**Directions for this task**: Repeat everything in the records below, from the line containing "Locate an element on the screen. This" down to the line containing "Back Template is", including both of those lines.

**Recorded data**:
• • • • • • •

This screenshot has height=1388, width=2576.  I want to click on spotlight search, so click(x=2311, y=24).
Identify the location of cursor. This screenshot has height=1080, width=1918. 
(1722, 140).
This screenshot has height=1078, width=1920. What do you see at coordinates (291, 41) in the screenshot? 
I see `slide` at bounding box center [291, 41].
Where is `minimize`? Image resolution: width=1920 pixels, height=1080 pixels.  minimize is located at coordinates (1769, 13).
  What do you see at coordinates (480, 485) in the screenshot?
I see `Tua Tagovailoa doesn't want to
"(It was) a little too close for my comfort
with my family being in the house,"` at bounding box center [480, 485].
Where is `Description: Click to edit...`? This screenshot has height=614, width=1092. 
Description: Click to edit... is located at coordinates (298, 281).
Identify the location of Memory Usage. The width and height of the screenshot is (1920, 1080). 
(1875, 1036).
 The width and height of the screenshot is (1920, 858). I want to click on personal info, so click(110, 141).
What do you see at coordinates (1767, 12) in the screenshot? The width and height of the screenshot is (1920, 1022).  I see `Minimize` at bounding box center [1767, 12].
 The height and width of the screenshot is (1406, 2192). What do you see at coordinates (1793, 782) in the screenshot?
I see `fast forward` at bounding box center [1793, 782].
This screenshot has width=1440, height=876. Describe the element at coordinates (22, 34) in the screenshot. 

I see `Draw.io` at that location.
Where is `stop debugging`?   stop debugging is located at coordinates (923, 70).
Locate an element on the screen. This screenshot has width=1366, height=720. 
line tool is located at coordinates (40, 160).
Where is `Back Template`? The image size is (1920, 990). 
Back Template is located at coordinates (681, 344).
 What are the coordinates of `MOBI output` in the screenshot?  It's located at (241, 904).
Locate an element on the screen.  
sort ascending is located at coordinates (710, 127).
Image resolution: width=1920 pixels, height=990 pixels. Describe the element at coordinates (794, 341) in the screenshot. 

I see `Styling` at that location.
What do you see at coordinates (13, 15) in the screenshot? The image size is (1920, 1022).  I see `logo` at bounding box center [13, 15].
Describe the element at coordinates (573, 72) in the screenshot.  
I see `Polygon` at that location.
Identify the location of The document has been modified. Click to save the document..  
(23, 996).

• • • • • • •

**Solved exercise**:
Locate an element on the screen. This screenshot has width=1366, height=720. 
line tool is located at coordinates (40, 160).
Where is `Back Template`? The image size is (1920, 990). 
Back Template is located at coordinates (681, 344).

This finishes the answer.